Last night’s win by the Clinton campaign shouldn’t come as a surprise to too many people.  Why?

1.) The Clinton Machine is alive and well in Pennsylvania. Think about the difficulties Obama had to face in Pennsylvania.  Endorsements against him from so many local officials, the governor, the lieutenant governor, and others in the state.  The message of hope and looking out for the common good just doesn’t appeal to many of these people.  The politics of division is how they operate, inserting distractions into the political dialogue so that voters might not notice how little has been accomplished since these actors have been in power.
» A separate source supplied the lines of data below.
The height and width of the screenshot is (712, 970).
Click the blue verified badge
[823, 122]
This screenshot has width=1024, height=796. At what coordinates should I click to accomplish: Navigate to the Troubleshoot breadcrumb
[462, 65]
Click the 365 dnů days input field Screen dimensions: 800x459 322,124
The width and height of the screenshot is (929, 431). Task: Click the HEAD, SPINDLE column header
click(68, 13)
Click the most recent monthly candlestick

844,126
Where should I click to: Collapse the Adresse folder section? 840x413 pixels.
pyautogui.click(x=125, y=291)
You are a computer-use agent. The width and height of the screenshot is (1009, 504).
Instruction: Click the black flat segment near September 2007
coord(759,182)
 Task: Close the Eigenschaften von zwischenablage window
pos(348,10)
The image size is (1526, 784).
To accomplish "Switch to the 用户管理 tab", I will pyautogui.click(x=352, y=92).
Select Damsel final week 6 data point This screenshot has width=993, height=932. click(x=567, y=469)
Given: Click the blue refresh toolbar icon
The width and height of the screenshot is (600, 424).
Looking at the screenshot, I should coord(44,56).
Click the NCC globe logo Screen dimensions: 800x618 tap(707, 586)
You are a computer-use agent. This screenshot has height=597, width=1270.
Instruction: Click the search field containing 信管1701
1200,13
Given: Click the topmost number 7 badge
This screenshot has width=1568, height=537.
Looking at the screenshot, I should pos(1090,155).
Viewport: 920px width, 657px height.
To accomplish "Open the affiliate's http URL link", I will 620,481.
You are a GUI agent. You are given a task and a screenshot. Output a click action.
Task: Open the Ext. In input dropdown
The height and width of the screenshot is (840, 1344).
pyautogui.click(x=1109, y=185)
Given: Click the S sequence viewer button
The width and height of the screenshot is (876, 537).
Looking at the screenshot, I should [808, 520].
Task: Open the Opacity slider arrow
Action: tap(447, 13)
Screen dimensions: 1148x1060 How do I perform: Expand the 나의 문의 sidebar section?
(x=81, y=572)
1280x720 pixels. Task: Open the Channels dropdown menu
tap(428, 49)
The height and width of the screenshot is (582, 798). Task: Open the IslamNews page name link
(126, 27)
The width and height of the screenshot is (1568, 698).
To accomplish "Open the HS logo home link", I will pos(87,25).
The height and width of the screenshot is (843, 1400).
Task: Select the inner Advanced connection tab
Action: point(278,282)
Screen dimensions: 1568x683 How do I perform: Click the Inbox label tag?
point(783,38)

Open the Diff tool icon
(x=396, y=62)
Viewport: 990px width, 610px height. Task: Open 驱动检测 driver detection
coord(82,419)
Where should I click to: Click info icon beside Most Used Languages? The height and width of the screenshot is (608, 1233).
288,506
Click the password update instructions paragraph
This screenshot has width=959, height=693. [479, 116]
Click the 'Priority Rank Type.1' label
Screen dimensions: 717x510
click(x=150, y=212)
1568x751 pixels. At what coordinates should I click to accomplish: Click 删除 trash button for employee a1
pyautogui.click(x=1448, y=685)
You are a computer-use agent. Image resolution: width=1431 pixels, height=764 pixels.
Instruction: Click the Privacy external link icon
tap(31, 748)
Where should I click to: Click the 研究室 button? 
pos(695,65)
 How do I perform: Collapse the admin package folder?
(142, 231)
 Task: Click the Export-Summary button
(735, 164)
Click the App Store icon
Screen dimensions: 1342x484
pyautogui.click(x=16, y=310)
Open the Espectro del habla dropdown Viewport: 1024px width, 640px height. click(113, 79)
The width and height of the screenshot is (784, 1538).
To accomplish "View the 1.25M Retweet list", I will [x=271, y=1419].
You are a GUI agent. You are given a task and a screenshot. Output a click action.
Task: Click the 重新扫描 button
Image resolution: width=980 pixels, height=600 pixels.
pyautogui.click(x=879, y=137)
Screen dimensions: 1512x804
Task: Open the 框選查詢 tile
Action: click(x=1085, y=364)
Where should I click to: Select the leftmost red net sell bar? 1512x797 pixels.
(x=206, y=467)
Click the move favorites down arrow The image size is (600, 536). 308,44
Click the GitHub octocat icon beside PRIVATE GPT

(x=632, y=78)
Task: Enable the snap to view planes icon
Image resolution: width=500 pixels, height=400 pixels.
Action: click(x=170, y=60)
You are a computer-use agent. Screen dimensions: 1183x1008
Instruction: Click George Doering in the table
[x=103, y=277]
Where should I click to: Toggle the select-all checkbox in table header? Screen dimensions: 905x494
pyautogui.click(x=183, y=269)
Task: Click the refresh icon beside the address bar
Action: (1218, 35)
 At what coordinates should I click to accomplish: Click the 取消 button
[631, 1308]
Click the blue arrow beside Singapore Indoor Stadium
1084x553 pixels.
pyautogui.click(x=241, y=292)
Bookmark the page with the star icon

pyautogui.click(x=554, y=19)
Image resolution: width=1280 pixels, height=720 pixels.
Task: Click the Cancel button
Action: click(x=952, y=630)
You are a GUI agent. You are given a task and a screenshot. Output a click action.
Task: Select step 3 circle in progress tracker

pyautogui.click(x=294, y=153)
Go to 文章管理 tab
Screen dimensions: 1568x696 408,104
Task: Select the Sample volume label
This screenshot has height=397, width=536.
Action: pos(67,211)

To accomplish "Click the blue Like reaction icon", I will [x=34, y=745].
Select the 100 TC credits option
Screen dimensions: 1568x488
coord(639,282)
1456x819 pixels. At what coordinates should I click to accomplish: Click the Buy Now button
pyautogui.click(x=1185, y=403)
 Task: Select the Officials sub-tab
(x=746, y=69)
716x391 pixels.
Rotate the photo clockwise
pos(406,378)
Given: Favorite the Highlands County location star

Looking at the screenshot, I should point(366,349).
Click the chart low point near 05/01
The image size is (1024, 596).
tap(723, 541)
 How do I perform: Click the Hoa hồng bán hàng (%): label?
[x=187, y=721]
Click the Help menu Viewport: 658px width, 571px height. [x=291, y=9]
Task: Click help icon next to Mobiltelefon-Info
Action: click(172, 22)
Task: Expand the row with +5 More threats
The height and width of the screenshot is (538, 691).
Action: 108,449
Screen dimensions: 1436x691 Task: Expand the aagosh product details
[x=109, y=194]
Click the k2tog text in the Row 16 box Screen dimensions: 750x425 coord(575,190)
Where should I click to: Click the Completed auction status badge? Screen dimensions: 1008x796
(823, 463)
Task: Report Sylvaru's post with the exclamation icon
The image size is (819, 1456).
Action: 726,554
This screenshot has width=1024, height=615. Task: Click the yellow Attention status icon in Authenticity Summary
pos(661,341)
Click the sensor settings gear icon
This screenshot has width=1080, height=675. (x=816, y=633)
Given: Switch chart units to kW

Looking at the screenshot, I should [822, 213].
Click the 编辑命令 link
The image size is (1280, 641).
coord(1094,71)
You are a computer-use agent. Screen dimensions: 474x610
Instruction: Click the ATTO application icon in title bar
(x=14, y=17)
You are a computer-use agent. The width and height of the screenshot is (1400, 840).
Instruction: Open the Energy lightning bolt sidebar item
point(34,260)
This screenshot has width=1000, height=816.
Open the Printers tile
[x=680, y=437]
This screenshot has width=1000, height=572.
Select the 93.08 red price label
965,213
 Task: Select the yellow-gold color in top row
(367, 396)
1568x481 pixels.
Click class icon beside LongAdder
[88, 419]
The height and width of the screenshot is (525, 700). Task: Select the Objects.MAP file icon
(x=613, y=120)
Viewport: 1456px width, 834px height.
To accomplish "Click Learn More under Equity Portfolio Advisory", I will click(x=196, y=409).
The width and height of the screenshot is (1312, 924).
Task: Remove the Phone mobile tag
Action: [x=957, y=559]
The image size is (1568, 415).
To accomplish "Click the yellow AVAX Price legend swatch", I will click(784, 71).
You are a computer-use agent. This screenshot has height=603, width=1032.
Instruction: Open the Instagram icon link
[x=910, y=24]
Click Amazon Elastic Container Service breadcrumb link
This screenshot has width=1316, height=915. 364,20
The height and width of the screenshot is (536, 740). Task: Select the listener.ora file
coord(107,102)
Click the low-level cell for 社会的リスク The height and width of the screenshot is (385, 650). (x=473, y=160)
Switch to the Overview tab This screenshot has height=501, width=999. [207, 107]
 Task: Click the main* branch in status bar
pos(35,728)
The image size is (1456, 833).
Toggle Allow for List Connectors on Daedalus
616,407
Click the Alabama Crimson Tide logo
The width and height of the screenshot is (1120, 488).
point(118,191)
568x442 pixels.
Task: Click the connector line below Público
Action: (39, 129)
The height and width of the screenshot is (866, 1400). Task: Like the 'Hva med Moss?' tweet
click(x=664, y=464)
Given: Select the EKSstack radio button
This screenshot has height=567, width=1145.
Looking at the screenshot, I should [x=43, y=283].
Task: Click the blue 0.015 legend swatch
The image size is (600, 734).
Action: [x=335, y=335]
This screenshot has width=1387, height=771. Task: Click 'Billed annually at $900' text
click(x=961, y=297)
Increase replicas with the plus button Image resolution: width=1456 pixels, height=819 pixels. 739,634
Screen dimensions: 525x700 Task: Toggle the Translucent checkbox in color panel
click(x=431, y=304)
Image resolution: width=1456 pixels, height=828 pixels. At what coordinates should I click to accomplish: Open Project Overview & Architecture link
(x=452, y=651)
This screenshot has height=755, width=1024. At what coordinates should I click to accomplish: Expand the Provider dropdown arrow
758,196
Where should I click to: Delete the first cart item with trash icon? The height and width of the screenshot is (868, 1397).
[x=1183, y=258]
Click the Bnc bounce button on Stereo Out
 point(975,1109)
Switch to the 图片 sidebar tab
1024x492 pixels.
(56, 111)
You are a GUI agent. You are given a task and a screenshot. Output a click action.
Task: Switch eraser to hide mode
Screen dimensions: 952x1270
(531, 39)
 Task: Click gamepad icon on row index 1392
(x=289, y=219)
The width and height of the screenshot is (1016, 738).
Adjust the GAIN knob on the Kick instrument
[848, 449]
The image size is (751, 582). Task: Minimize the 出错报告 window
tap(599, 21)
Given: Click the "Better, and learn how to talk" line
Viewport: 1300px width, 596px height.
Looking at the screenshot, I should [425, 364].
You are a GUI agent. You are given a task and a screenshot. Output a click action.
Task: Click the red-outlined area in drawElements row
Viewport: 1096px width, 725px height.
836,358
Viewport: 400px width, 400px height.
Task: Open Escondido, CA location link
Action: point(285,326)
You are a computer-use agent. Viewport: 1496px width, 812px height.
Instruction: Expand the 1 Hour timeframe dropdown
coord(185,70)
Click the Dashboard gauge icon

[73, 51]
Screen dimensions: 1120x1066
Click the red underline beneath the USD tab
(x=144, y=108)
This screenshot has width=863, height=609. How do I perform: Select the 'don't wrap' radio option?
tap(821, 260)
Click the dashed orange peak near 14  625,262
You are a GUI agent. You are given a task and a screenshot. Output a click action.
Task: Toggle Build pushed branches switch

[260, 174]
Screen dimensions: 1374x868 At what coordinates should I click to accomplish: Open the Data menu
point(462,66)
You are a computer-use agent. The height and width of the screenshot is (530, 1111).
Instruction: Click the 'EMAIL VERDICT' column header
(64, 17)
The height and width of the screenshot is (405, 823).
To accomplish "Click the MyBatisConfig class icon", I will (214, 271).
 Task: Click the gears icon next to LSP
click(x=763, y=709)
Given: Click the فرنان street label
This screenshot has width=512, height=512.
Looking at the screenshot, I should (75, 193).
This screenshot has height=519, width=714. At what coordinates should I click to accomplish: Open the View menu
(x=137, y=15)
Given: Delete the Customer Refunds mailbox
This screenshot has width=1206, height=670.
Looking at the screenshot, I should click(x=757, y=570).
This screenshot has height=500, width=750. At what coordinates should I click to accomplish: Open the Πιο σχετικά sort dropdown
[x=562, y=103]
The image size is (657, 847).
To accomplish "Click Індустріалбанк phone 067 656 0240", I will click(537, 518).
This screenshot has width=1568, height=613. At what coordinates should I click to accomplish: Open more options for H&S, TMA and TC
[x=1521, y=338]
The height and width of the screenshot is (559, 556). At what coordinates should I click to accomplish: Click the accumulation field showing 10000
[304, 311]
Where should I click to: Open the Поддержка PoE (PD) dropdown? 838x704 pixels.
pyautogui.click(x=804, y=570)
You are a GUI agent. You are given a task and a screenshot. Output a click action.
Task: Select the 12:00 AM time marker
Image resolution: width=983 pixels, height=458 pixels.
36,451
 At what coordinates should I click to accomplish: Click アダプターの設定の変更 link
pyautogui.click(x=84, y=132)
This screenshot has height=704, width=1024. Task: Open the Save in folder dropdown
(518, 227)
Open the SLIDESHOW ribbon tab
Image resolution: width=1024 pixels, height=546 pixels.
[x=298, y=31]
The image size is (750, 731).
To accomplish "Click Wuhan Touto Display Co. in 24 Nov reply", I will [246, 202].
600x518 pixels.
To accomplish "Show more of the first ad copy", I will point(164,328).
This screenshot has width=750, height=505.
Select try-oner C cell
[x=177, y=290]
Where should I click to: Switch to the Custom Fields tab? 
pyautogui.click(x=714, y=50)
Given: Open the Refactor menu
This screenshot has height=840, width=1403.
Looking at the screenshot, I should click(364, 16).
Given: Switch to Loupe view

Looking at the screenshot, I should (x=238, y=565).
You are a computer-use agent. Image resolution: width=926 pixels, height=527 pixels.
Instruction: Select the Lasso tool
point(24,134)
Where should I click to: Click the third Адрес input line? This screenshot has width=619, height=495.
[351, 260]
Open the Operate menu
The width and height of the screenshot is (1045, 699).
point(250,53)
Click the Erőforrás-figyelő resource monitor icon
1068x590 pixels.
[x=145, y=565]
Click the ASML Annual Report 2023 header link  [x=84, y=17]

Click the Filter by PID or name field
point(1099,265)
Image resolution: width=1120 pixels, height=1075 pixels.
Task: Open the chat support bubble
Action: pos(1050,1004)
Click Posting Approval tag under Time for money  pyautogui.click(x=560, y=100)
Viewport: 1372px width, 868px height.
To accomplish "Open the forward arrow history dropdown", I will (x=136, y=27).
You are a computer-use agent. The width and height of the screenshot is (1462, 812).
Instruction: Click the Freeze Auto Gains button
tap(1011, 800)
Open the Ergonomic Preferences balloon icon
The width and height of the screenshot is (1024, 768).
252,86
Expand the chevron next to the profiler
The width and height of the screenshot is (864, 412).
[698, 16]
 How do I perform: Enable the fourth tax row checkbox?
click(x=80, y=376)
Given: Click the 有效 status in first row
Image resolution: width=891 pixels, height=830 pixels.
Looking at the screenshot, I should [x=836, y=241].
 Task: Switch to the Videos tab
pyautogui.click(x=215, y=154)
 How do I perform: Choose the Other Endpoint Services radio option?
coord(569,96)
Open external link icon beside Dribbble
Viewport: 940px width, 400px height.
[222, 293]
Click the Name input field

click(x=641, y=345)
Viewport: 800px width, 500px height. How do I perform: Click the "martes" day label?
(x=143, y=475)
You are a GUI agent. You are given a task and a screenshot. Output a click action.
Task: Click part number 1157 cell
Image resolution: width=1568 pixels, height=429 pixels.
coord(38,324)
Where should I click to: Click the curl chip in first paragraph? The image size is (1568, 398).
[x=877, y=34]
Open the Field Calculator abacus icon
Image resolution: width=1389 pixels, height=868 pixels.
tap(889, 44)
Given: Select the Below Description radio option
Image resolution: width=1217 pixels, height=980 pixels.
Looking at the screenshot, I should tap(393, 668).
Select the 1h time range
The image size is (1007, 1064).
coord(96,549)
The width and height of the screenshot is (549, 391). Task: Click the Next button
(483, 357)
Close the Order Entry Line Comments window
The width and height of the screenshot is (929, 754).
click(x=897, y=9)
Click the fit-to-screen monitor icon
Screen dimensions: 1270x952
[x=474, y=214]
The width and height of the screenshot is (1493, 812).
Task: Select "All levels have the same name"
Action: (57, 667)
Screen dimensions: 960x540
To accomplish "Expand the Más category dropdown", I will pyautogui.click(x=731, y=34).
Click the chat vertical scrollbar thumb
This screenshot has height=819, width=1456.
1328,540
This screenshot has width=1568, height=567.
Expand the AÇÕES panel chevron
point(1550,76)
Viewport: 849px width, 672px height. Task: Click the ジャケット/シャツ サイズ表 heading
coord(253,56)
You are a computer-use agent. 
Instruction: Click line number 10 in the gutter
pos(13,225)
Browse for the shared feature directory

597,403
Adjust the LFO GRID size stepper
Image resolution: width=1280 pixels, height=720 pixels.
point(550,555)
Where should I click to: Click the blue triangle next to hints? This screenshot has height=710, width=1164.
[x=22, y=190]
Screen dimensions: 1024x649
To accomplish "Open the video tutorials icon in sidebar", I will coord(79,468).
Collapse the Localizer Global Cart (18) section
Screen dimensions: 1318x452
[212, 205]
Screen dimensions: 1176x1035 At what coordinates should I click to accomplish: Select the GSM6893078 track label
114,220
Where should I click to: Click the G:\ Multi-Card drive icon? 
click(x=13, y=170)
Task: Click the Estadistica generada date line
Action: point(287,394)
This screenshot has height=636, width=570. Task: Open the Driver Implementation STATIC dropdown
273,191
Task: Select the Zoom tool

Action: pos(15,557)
2.) The media. People marvel at the see-saw nature of this race.  The commentators discuss with amazement how Obama can’t close the sale.  The problem is that the media — including these commentators — do have a horse in this race, and it’s whatever horse it needs to win in order to keep this battle going.  Last night and on March 4th, the candidate was Clinton.  In Iowa, on January 3rd, it was Obama.  In New Hampshire it was Clinton.  It’s not hard to see why the media would want to keep it going — the Wolf Blitzers and Chris Matthews of the world are surely cashing in on this, offering their opinions, bankrupt of any substance and sometimes full of the distractions to the political dialogue that we can’t have, to the American people.  I don’t think I have to mention the ABC Debate do I?

3.) The demographics. Let’s face it — aside from Philadelphia, this state was not Barack Obama territory.  Hillary Clinton reminded us ad nauseum that she grew up in the northeastern corner of the commonwealth.  The “controversies” drummed up by the Clinton campaign and the lapdog media did not allow Senator Obama the ability to penetrate many hearts and minds of the working white voters in Pennsylvania.  And while Obama did improve from his twenty point deficit in the Pennsylvania polls immediately after Ohio despite these demographic barriers, this was not noted by the media.

4.) Barack’s strategy. Yes — his strategy.  Perhaps he wasn’t invested in winning so much as was in getting his opponent to spend her way to bankruptcy.  So while Obama shuffles comfortably to the next two primaries — North Carolina being comfortable for Obama and Indiana shaping up as another battle — the Clinton campaign will have to judiciously spend their newfound cash.  And as a commentator explained on some of the television coverage last night, it takes money to move an electorate even as much as three or four percent.  As for whether Obama chooses to go after Sen. Clinton or above her, we’ll have to see.

It appears that the politics of division is holding on to this political dialogue with all that it can.  Hopefully Sen. Obama can deliver the knockout punch in two weeks.